Generally, mould found at the property is the responsibility of the tenants unless it was caused by faults in gutters or other fixtures. The tenant must ensure there is adequate ventilation to help avoid mould problems typically found during the colder months of the year.
The tenants are responsible for basic household maintenance, like replacing light globes, vacuuming, cleaning windows, dusting and removing cobwebs inside and out.
Property maintenance outside
The tenant is responsible for garden maintenance, such as mowing, weeding and pruning, unless specified otherwise in the lease agreement.
If the tenant becomes aware of any potential damage to any parts of the exterior of the property such as gutters or a water leak, the tenant must advise the landlord or property manager directly. If the damage is apparent and the tenant fails to report it within a reasonable time frame, the tenant may be liable for any damage costs.
The landlord is responsible for maintenance of any garden reticulation system, tree lopping, cutting back overhanging branches (such as those near power lines or guttering), unless the tenancy agreement says otherwise.
Swimming pools and spas
If the rental property has a swimming pool or spa, the tenant is responsible for keeping the pool or spa or any associated equipment in a properly treated and clean condition. The tenant must also observe all legal requirements relating to pools or spas during the period of the lease.
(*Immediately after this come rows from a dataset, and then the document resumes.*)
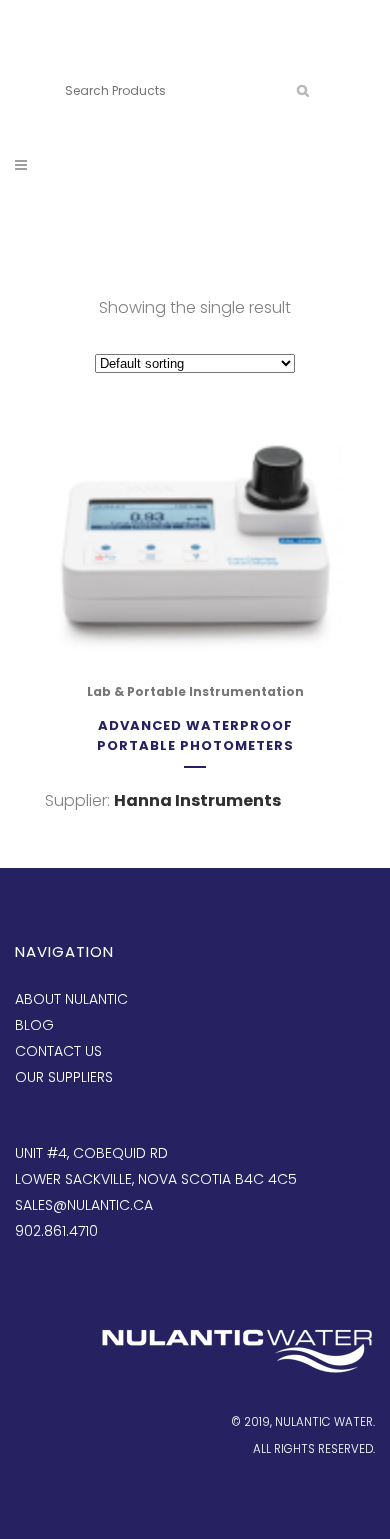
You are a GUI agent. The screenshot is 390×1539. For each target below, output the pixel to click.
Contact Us (58, 1051)
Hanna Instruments (197, 800)
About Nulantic (71, 999)
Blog (34, 1025)
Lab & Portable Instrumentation (195, 691)
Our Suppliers (64, 1077)
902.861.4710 (158, 57)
The landlord or property manager is responsible for ensuring the pool or spa is secure, that it is child safe and complies with pool safety standards. If the tenant becomes aware of any safety concerns relating to the swimming pool or spa, they must report these concerns to their landlord or property manager as soon as possible.
At the start of the tenancy, the landlord or property manager should make sure the water is clean, chemically balanced and the pool and equipment is serviceable. The tenant should also be provided with the necessary tools and equipment for day-to-day maintenance, such as vacuums, hoses, brushes and scoops.
Unless your written agreement states otherwise, the tenant is responsible for day-to-day maintenance and upkeep of the pool.